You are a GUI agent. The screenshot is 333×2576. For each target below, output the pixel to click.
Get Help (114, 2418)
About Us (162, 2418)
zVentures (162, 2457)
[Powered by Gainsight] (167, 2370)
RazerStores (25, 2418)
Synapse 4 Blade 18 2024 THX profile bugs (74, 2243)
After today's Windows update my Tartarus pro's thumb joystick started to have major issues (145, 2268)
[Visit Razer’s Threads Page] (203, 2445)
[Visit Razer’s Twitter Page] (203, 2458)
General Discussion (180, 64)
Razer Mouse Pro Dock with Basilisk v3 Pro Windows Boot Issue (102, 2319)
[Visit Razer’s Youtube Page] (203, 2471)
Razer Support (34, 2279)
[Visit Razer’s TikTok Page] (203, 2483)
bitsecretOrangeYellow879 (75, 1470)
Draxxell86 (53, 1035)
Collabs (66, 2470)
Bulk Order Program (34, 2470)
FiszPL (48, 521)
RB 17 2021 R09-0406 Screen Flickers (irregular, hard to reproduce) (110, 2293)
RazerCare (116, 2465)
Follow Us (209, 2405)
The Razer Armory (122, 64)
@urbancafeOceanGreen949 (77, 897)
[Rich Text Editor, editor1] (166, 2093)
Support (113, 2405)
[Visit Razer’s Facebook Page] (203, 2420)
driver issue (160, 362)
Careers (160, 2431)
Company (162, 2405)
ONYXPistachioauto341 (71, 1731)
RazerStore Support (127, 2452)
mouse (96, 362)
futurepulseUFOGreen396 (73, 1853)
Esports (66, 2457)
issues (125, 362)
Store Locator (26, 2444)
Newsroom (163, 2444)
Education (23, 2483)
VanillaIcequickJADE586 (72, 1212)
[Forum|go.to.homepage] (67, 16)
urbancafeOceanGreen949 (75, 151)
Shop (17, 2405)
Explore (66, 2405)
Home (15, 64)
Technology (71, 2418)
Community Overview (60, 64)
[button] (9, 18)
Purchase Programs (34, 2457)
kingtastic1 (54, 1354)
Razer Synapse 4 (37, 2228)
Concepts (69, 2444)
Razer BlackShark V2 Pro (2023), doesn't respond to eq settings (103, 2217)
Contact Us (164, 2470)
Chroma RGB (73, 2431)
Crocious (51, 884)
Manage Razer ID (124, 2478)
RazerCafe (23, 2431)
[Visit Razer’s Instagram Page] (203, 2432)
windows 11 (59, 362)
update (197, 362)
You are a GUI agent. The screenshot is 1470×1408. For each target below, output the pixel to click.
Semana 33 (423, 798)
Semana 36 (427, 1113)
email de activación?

Task brief.
Begin at the top of the listing above and set down each line exactly. Stop after the line that contains "FiszPL (48, 521)".

Task result.
You are a GUI agent. The screenshot is 333×2576. For each target below, output the pixel to click.
Get Help (114, 2418)
About Us (162, 2418)
zVentures (162, 2457)
[Powered by Gainsight] (167, 2370)
RazerStores (25, 2418)
Synapse 4 Blade 18 2024 THX profile bugs (74, 2243)
After today's Windows update my Tartarus pro's thumb joystick started to have major issues (145, 2268)
[Visit Razer’s Threads Page] (203, 2445)
[Visit Razer’s Twitter Page] (203, 2458)
General Discussion (180, 64)
Razer Mouse Pro Dock with Basilisk v3 Pro Windows Boot Issue (102, 2319)
[Visit Razer’s Youtube Page] (203, 2471)
Razer Support (34, 2279)
[Visit Razer’s TikTok Page] (203, 2483)
bitsecretOrangeYellow879 (75, 1470)
Draxxell86 (53, 1035)
Collabs (66, 2470)
Bulk Order Program (34, 2470)
FiszPL (48, 521)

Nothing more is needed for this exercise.